À part peut-être Oxatis, aussi soumis à la pression d’actionnaires boursiers, les français peuvent réfléchir à plus long terme. Mais plus le temps passe et plus la concurrence de Shopify se fait pressante. Pour continuer à croître, les frenchies vont donc devoir proposer des solutions d’un excellent niveau technique. Afin d’amortir les investissements nécessaires, ils ont eux aussi intérêt à partir rapidement à la chasse au client…
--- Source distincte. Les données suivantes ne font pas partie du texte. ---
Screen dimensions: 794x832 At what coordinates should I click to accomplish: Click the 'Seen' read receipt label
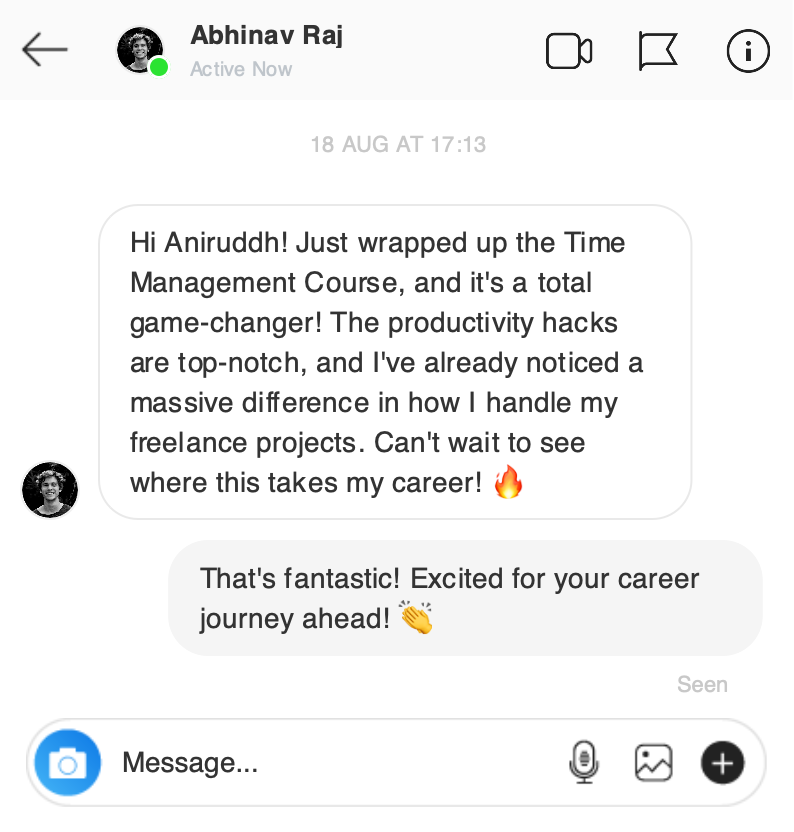tap(702, 684)
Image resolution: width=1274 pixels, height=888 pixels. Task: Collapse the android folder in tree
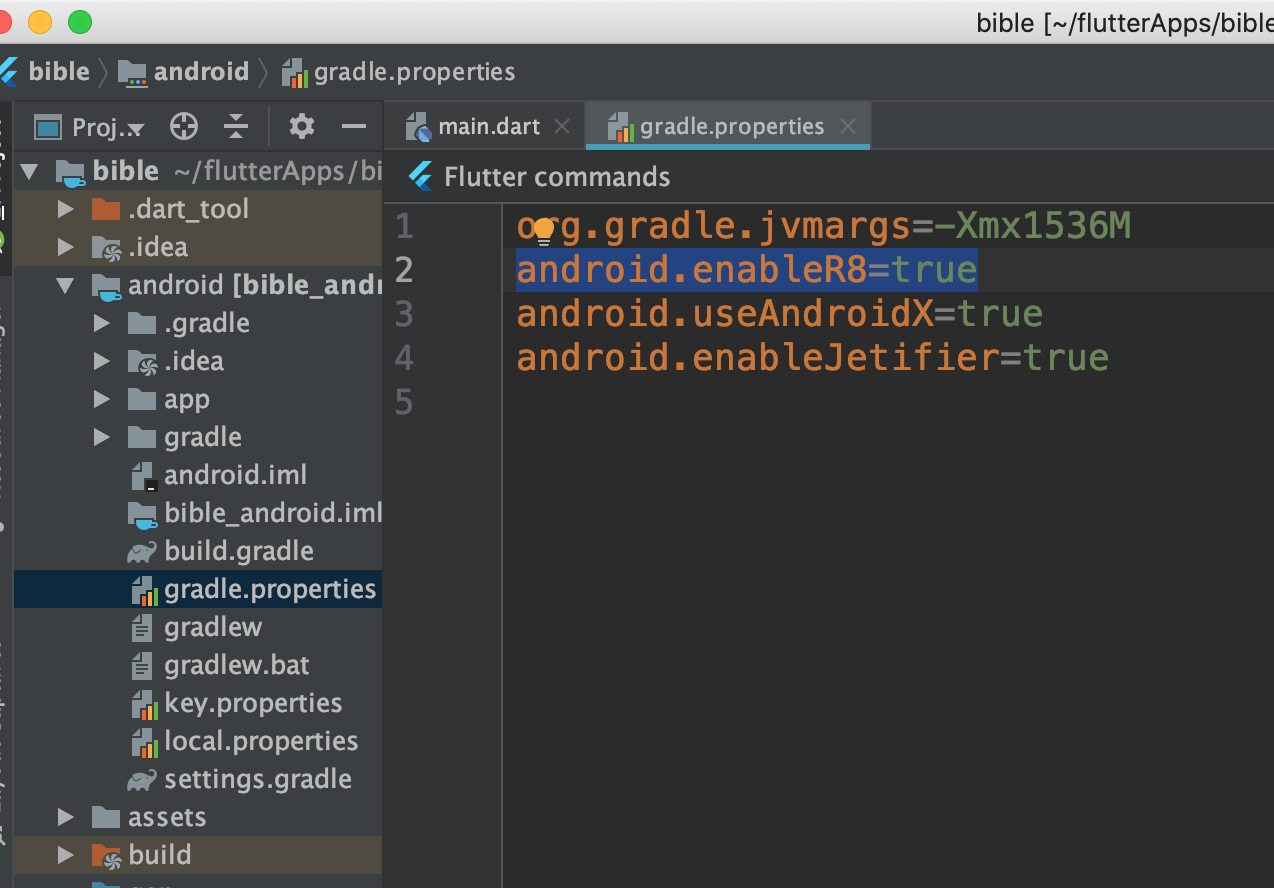(x=66, y=286)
Shopify face à la pression d’Adobe

Le rachat en mai de Magento par Adobe pour 1,68 milliard de dollars est « un signe de l’attractivité du secteur », selon le directeur général de Prestashop, Alexandre Eruimy. L’opération met surtout des bâtons dans les roues de son principal compétiteur, Shopify. Car outre la concurrence des éditeurs locaux des pays qu’il attaque, le canadien fait surtout face à celle des géants américains comme Oracle, IBM, Salesforce et, donc, Adobe. En acquérant Magento, ce dernier entend faire du cross-selling et proposer à ses clients existants de bâtir leur site e-commerce avec une version refondue et intégrée à sa suite logicielle de la solution open source. Sauf que pour réussir cette intégration, « il faudra probablement qu’Adobe fasse basculer Magento en mode SaaS, suppose Marc Schillaci, le PDG d’Oxatis. Ce qui ne sera pas une mince affaire ». L’éditeur devrait alors redévelopper lui-même une bonne partie de ses innombrables modules, des frais jusque-là avancés par les développeurs tiers.